**AVAILABLE DATA**.
────────────────

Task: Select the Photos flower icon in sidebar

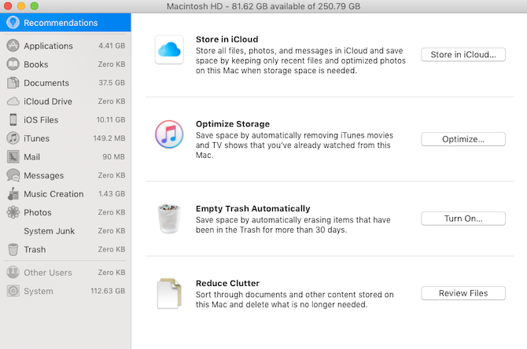Action: [13, 212]
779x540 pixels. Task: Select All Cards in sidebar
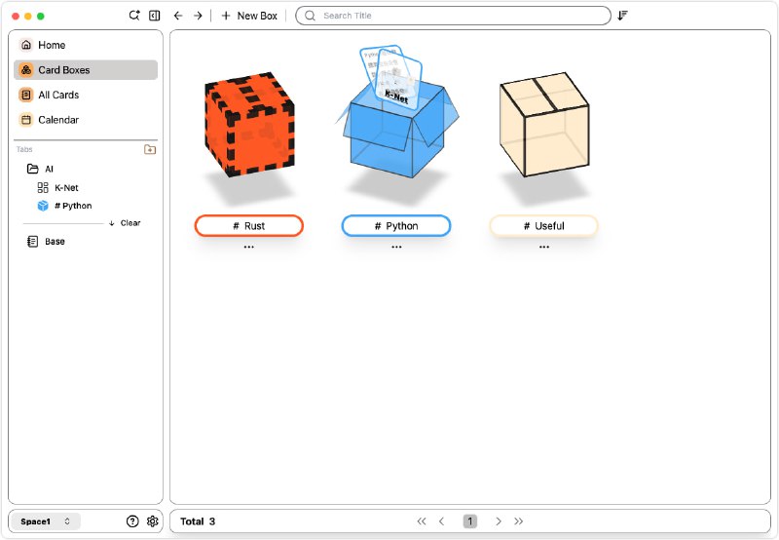(x=58, y=95)
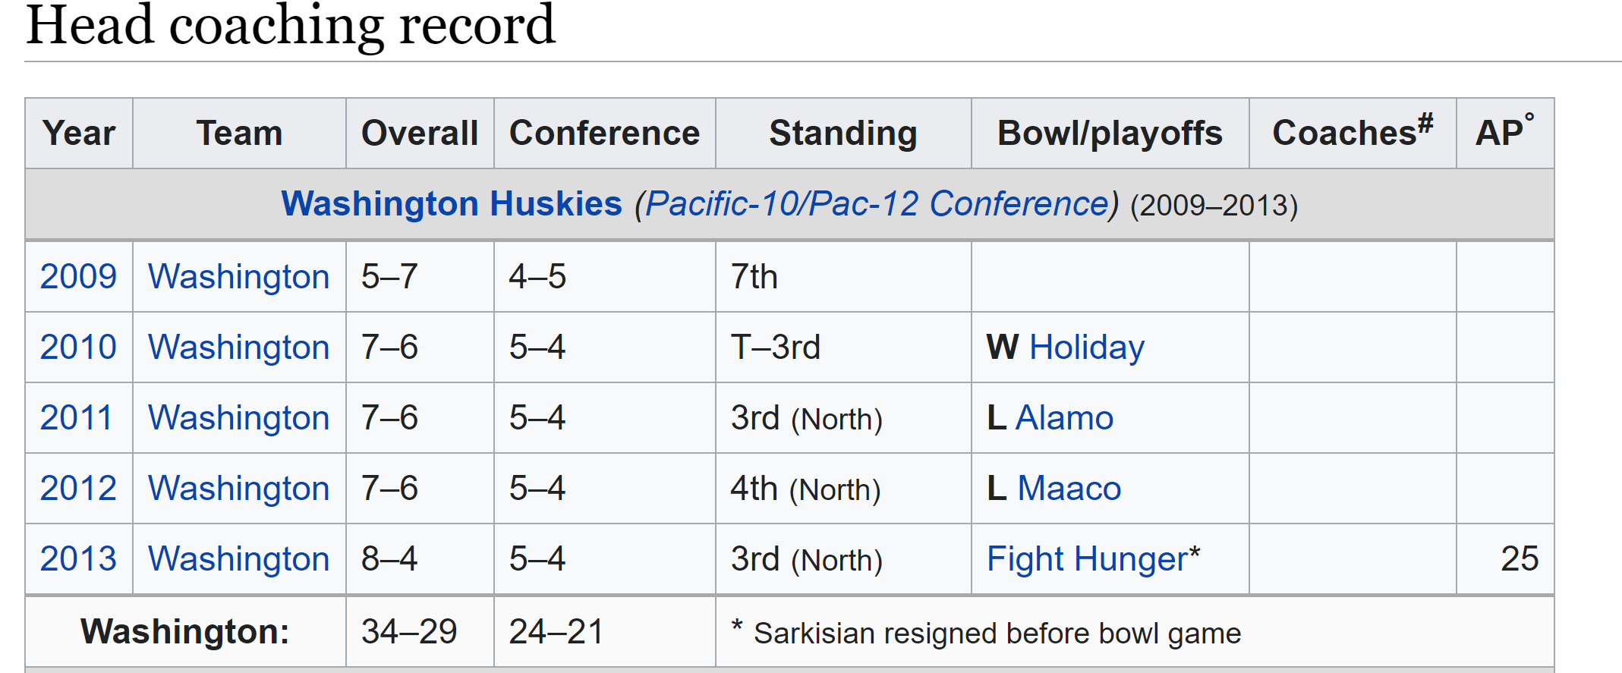1622x673 pixels.
Task: Open the 2010 season link
Action: click(x=78, y=348)
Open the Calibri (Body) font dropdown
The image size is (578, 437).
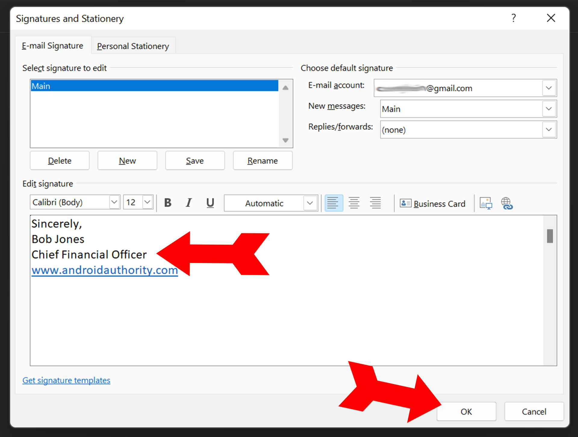[x=114, y=202]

────────────────

**JOB**. Reproduce all the items above word for word, leaving out the pictures.

**REPLY TO THE TASK**.
Task: Select the Photos flower icon in sidebar

Action: [13, 212]
779x540 pixels. Task: Select All Cards in sidebar
(x=58, y=95)
1622x673 pixels.
Task: Open the 2010 season link
Action: click(x=78, y=348)
Open the Calibri (Body) font dropdown
The image size is (578, 437).
[x=114, y=202]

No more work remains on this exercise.